In this report, we try to answer the question whether there is a connection between someone's highest level of formal education and their religiosity (as measured by how often they attend religious services)
It has often been stated that having a higher formal education correlates with lower church attendance. Using the GSS (General Social Survey) data, we can assert the correctness of this affirmation.


### Data:

The General Social Survey (GSS) is a sociological survey used to collect data on demographic characteristics and attitudes of residents of the United States. The survey is conducted face-to-face with an in-person interview by the National Opinion Research Center at the University of Chicago, of adults (18+) in randomly selected households. The survey was conducted every year from 1972 to 1994 (except in 1979, 1981, and 1992). Since 1994, it has been conducted every other year. The survey takes about 90 minutes to administer. (Source: Wikipedia)
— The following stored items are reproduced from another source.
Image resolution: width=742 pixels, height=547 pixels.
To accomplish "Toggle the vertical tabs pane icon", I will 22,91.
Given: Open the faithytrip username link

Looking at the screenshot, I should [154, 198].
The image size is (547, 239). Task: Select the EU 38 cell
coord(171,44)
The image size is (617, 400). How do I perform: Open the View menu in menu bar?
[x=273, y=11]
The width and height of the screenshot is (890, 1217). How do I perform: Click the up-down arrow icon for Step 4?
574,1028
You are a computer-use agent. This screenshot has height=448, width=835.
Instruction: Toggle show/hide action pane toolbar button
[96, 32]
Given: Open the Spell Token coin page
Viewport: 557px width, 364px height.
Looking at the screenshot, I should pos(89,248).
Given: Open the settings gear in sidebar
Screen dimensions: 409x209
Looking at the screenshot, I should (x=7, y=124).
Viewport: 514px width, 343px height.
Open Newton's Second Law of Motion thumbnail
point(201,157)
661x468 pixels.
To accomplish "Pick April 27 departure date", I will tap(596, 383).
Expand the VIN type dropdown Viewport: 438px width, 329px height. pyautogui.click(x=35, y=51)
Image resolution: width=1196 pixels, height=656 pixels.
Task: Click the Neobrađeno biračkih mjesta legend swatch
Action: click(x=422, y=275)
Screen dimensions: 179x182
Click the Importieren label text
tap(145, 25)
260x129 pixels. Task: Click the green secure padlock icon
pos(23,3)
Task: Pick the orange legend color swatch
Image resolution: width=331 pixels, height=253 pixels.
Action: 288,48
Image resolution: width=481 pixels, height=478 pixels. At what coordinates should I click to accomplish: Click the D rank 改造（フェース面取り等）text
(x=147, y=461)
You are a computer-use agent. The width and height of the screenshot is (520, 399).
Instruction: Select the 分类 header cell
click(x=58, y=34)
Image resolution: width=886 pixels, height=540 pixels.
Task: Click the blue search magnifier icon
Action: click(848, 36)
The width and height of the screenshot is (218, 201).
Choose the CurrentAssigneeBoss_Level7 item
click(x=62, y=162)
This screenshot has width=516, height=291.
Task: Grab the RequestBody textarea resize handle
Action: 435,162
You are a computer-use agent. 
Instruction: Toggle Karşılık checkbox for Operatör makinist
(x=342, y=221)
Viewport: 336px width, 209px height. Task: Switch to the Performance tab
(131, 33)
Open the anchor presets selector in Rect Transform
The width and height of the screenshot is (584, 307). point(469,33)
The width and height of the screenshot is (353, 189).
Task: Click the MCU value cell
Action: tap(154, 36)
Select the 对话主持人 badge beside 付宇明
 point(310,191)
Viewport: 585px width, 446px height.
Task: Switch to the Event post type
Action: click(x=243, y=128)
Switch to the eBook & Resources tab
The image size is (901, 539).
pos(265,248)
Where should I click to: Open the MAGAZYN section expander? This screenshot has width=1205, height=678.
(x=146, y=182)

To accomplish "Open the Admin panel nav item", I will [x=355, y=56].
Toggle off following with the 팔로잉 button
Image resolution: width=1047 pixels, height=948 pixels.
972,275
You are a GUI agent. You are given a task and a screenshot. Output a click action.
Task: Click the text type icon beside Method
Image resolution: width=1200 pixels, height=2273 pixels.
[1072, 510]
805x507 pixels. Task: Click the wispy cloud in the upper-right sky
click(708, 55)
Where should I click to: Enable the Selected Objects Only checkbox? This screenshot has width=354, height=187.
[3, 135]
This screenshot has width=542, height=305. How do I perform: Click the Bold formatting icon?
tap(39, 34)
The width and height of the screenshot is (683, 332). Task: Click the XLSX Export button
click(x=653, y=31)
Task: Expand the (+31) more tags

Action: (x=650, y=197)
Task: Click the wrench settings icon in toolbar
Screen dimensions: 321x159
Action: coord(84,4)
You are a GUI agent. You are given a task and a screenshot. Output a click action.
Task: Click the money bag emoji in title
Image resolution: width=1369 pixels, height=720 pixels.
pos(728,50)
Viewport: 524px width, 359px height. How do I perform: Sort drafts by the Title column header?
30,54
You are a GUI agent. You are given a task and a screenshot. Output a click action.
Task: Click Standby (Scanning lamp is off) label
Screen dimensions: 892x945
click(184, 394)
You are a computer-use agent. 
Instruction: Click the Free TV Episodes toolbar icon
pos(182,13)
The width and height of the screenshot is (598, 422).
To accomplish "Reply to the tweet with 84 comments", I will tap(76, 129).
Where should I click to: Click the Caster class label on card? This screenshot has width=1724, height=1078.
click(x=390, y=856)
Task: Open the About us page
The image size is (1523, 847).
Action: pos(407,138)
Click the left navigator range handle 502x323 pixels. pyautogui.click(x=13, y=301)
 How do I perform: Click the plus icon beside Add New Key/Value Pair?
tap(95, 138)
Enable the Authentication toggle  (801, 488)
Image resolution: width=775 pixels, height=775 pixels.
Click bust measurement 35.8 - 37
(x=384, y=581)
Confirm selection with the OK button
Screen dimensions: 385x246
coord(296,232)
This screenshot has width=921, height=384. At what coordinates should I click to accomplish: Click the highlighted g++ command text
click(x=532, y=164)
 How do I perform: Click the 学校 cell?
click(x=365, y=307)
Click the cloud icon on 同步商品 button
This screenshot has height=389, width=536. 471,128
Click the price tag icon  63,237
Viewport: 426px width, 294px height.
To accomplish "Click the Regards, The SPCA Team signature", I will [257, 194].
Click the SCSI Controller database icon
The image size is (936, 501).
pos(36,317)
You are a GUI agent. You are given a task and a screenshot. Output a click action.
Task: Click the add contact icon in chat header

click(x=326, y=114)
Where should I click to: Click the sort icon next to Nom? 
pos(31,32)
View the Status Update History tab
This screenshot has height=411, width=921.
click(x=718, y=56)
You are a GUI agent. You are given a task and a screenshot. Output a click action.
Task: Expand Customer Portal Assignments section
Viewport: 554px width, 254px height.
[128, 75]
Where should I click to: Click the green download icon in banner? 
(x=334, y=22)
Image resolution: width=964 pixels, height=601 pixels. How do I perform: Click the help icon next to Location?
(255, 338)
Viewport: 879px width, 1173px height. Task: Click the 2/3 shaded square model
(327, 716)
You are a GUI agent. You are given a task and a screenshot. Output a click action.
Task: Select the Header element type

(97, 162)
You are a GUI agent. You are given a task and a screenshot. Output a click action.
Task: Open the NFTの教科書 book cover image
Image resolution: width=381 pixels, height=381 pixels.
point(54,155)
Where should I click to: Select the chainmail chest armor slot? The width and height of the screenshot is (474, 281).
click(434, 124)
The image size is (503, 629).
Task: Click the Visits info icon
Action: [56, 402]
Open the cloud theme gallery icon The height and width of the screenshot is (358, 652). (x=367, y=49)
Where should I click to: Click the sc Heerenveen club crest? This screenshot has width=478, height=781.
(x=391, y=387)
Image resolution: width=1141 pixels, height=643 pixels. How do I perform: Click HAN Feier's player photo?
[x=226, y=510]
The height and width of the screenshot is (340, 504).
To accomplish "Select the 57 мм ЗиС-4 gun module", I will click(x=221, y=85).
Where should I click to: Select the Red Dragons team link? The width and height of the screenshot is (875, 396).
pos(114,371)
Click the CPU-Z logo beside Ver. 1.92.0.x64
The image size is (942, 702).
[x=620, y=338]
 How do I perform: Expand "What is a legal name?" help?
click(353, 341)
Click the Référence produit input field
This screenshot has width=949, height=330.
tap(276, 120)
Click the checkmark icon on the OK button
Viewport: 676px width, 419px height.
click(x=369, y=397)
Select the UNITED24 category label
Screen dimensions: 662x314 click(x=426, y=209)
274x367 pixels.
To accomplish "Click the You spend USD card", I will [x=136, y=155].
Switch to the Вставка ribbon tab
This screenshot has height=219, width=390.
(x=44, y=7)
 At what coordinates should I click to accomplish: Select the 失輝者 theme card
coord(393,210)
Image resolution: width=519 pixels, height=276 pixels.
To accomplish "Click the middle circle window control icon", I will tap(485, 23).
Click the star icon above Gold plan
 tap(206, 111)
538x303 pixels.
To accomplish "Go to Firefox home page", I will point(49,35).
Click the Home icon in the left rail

The cases in this study are adult (18+) residents  of the United States. Two variables are of interest in this study, namely  degree - respondents highest degree - a categorical variable ( less than high school, high school, junior college, bachelor, graduate) and "attend" - how often does the respondent attend religious services, also a categorical variable, with values such as never, once a year, once a week, etc

The GSS study is an observational study. The collection of the data did not directly interfere with the way the data arose. People were randomly selected for surveying, but there was no control group. Results of the survey were recorded, but not compared against a control group.

The population of interest is the adult population of the United States. As the study is done on a representative random sample, the findings from the analysis can be generalized to the entire adult population of the US. Potential sources of bias at the collection of the data might include - non-response bias, if a non-random subsection of the respondents chose not to answer the survey, and conveniance bias, if people who were easy to sample were more likely to be included in the sample.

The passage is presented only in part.